Improving outcomes for premenopausal women with hormone receptor–positive early-stage breast cancer “is a somewhat controversial area,” Dr. O’Regan noted. A combined analysis looked at two pivotal trials—the Tamoxifen and Exemestane Trial (TEXT) and the Suppression of Ovarian Function Trial (SOFT)—both involving premenopausal women with hormone receptor–positive early breast cancer.4 In TEXT, women received the GnRH agonist triptorelin (Trelstar) and either exemestane or tamoxifen for 5 years. Chemotherapy was optional. In SOFT, women who remained premenopausal 6 months after chemotherapy or for whom -tamoxifen alone was considered suitable treatment received tamoxifen alone or ovarian function suppression with either -tamoxifen or exemestane for 5 years. Most recurrences occurred in women previously treated with chemotherapy.5
Adjuvant treatment with exemestane plus ovarian suppression had a profound impact on freedom from breast cancer and distant recurrence in patients who received chemotherapy but not in those who did not.
Ovarian suppression is associated with menopausal symptoms. These toxicities “unfortunately can lead to lack of adherence,” Dr. O’Regan said, and nearly 20% of the women in these trials who were under age 35 stopped endocrine therapy.6
Guidelines for Ovarian Function Suppression
Given these toxicities with ovarian function suppression, “We need a better way for working out which patients need this approach.” For patients under age 35, “there was a clear benefit, certainly for exemestane plus ovarian suppression, but also for tamoxifen plus ovarian suppression.”

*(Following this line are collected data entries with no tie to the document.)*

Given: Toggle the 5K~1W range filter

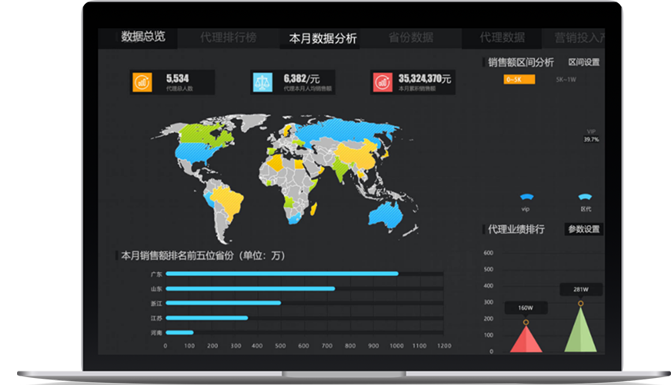Looking at the screenshot, I should [566, 80].
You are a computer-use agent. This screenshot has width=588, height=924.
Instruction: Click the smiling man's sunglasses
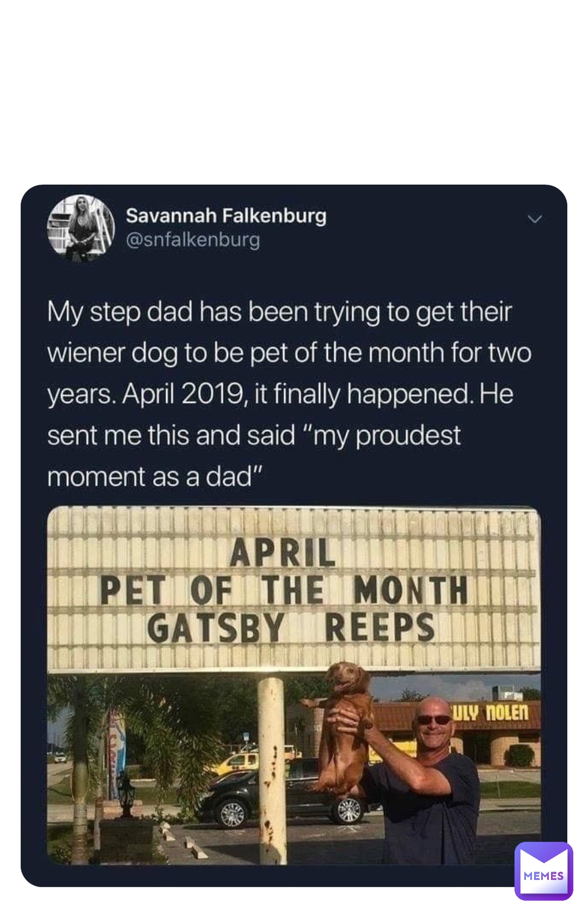pos(433,720)
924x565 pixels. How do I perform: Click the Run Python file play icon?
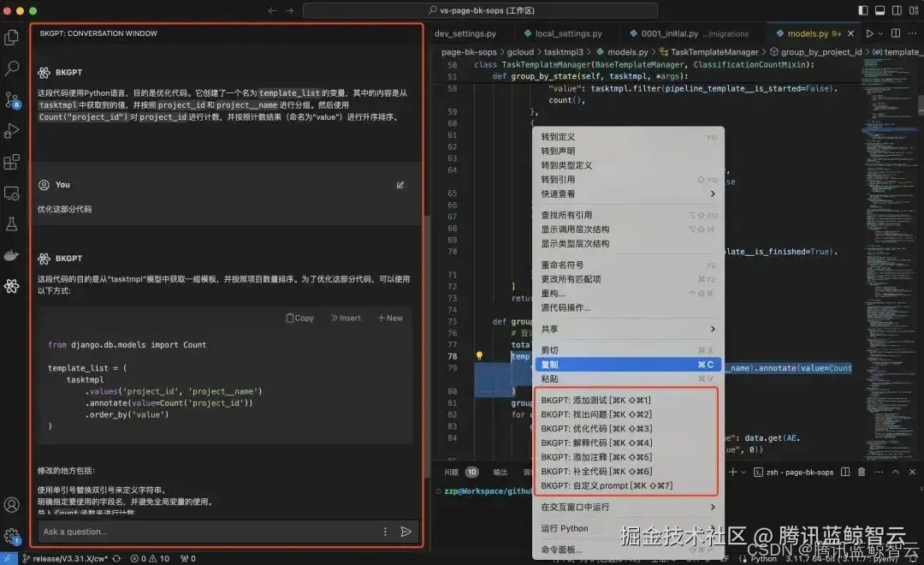(x=870, y=33)
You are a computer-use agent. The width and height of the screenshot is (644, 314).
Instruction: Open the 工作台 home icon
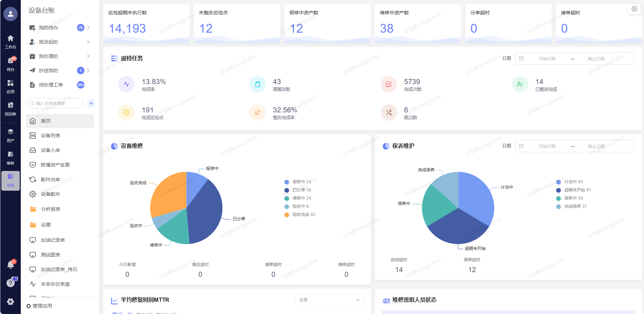11,41
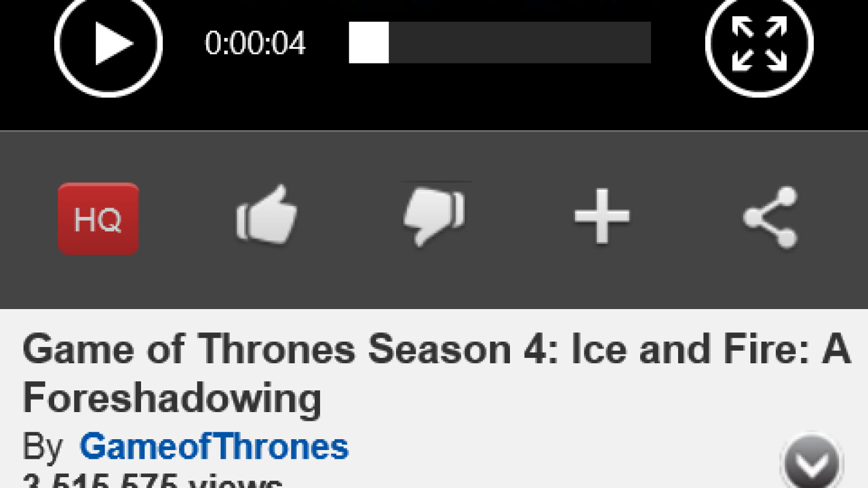Open the GameofThrones channel link

click(214, 447)
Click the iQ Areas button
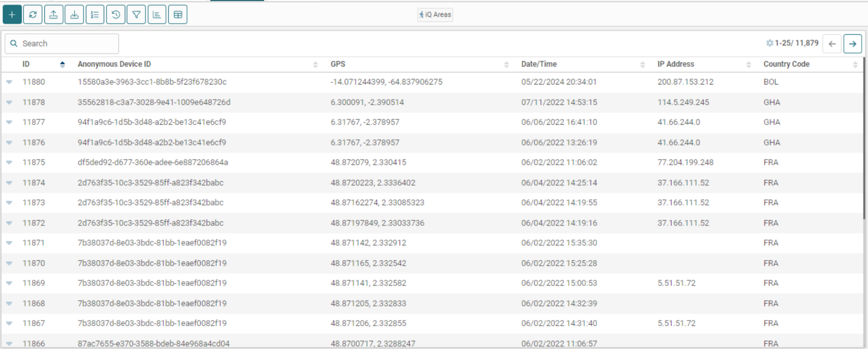868x349 pixels. [x=435, y=15]
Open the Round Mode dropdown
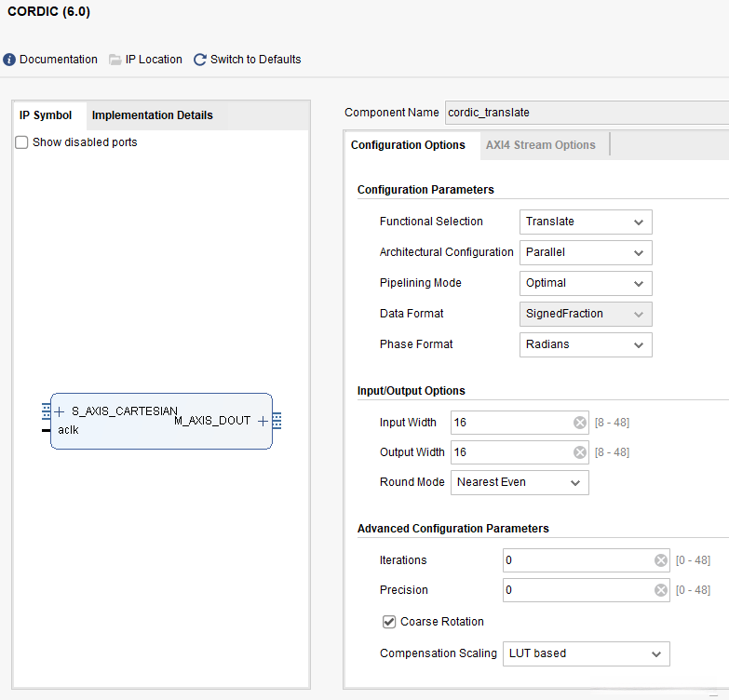This screenshot has height=700, width=729. (x=520, y=482)
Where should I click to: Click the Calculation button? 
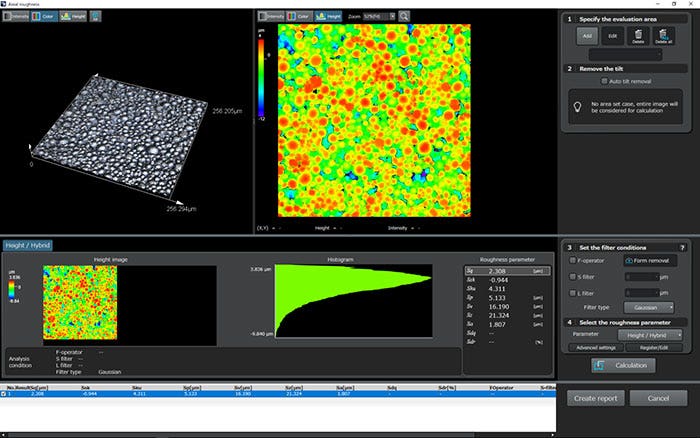pos(622,366)
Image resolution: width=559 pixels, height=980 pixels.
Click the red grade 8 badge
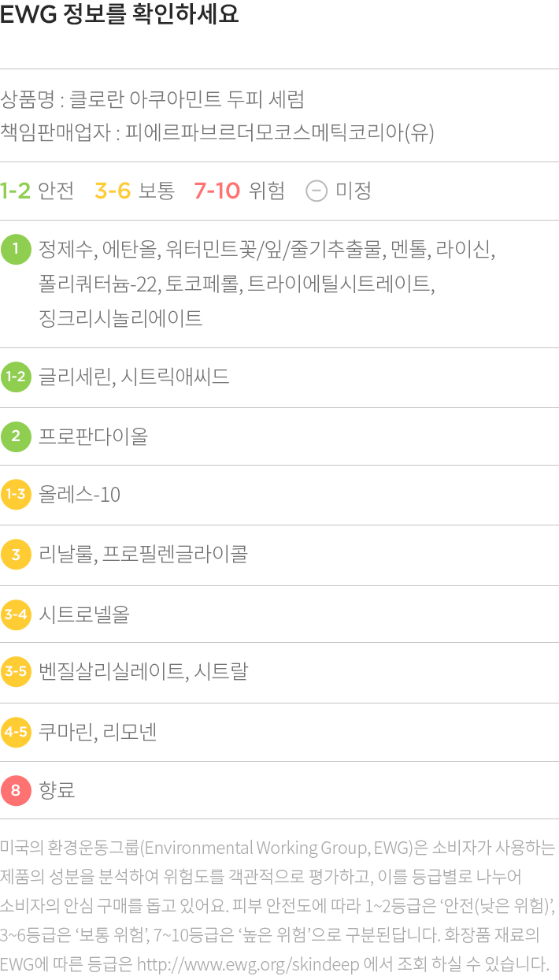pos(16,790)
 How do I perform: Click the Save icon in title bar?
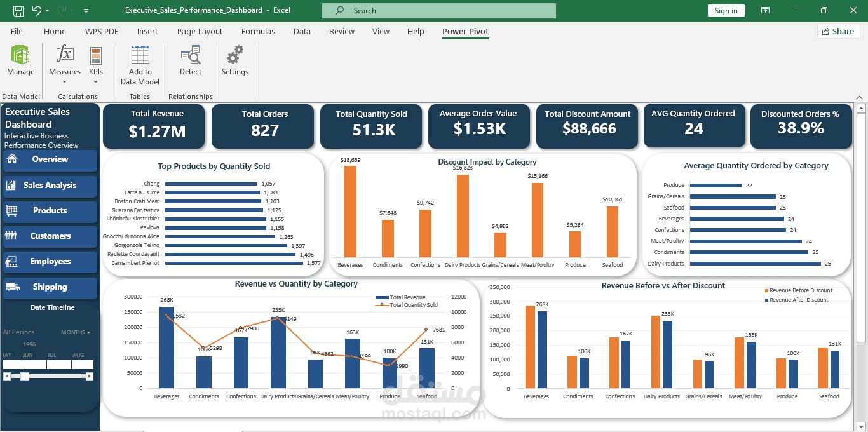(x=18, y=11)
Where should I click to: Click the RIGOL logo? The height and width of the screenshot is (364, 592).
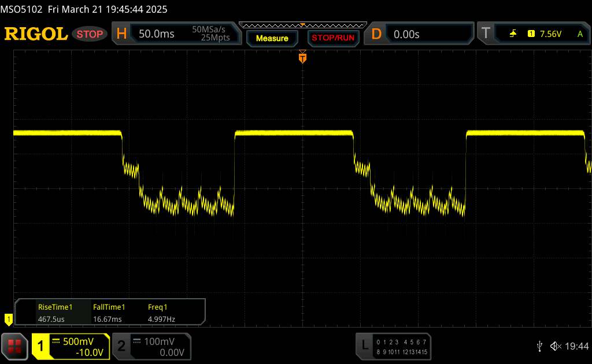click(36, 34)
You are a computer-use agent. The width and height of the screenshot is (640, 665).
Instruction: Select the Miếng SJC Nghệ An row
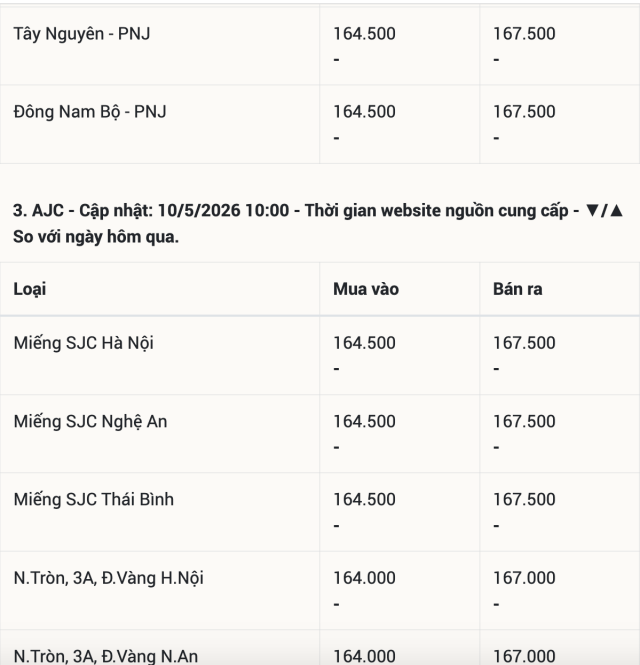[320, 434]
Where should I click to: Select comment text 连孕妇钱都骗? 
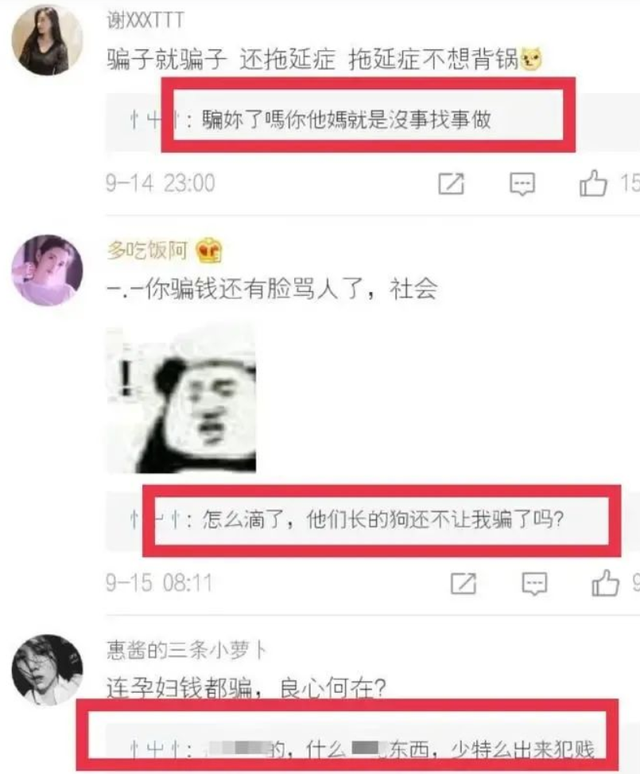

According to the National Comprehensive Cancer Network’s NCCN Guidelines® for the addition of ovarian function suppression: “A balanced discussion of the risks and benefits associated with ovarian suppression is critical. Aromatase inhibitor or tamoxifen for 5 years plus ovarian suppression should be considered, based on the SOFT and TEXT clinical trial outcomes for premenopausal women with higher-risk cancers.”
Dr. O’Regan commented: “In the molecular era, this definition of high risk seems rather empiric. We need more robust biomarkers to help us make these decisions.”
Search for Biomarkers
Some “interesting analyses” have been done with SOFT and TEXT data to try to find surrogate markers, Dr. O’Regan noted. One analysis looking at progesterone receptor expression found that patients with low levels of progesterone receptor expression who received chemotherapy had a clear benefit from exemestane plus ovarian suppression. “As the progesterone receptor levels started increasing, however, there was not much difference between the arms in the trial,” she said. An analysis looking at Ki67 as a surrogate marker found the benefit of ovarian function suppression restricted to patients with high levels of Ki67 who received chemotherapy.
Although “premenopausal patients with high-risk breast cancers do better with a more intense endocrine therapy, we are not quite sure how to define high risk,” Dr. O’Regan remarked. ■
DISCLOSURE: Dr. O’Regan has received research support from and is an advisor for Pfizer.
1. O’Regan RM: Adjuvant considerations in premenopausal women. 2017 Lynn Sage Breast Cancer Symposium. Presented September 14, 2017.
2. Lambertini M, et al: Ovarian suppression using luteinizing hormone-releasing hormone agonists during chemotherapy to preserve ovarian function and fertility of breast cancer patients. Ann Oncol 26:2408-2419, 2015.
3. Moore HCF, et al: Goserelin for ovarian protection during breast-cancer adjuvant chemotherapy. N Engl J Med 372:923-932, 2015.
4. Pagani W, et al: Adjuvant exemestane with ovarian suppression in premenopausal breast cancer. N Engl J Med 371:107-118, 2014.
5. Francis PA, et al: Adjuvant ovarian suppression in premenopausal breast cancer. N Engl J Med 372:436-446, 2015.
6. Saha P, et al: Treatment efficacy, adherence, and quality of life among women younger than 35 years in the International Breast Cancer Study Group TEXT and SOFT adjuvant endocrine therapy trials. J Clin Oncol 35:3113-3122, 2017.